* _Data_
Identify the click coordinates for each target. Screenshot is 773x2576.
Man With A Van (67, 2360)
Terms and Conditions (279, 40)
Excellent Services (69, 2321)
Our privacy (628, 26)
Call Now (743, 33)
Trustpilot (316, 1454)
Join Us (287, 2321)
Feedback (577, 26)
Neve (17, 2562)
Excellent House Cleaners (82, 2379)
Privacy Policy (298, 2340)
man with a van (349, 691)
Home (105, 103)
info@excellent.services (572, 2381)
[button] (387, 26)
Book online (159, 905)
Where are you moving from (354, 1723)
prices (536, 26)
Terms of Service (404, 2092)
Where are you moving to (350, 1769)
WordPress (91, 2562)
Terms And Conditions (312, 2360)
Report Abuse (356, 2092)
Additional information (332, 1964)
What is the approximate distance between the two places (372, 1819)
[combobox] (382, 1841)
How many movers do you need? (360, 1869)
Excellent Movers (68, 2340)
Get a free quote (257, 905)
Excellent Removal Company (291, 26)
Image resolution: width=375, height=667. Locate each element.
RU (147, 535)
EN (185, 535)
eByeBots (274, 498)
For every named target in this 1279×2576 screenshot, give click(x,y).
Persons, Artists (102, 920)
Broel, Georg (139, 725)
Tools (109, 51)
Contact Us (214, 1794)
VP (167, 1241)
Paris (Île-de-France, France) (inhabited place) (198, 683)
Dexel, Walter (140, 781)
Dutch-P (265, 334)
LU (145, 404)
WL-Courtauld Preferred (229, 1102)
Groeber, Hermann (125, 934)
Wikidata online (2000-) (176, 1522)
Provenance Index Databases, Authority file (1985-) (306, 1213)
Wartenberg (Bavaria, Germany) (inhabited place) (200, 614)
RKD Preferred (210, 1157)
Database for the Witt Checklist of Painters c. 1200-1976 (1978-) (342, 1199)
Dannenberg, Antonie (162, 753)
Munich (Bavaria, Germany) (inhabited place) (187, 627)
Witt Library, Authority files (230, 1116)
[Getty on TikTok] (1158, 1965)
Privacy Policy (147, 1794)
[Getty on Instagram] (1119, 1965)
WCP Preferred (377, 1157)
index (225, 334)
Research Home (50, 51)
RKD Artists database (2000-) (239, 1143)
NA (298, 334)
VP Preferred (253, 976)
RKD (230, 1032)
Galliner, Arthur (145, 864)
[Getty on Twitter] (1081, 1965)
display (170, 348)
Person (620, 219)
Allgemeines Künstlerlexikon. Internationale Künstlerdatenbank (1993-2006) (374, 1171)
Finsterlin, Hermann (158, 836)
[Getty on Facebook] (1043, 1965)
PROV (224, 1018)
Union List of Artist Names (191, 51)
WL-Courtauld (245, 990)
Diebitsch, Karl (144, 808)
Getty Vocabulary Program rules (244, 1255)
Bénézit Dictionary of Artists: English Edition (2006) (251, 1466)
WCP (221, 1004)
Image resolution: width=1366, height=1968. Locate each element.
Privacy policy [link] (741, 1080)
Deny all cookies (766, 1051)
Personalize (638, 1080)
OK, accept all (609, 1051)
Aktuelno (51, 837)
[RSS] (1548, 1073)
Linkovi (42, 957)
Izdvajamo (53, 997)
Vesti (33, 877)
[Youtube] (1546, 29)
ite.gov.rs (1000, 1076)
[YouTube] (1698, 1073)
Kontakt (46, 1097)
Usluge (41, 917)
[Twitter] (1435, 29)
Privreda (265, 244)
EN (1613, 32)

* _Work request_
All lines of the entries containing the string "Getty" must be shown in full.

* _Solution below_
[Getty on TikTok] (1158, 1965)
[Getty on Instagram] (1119, 1965)
[Getty on Twitter] (1081, 1965)
[Getty on Facebook] (1043, 1965)
Getty Vocabulary Program rules (244, 1255)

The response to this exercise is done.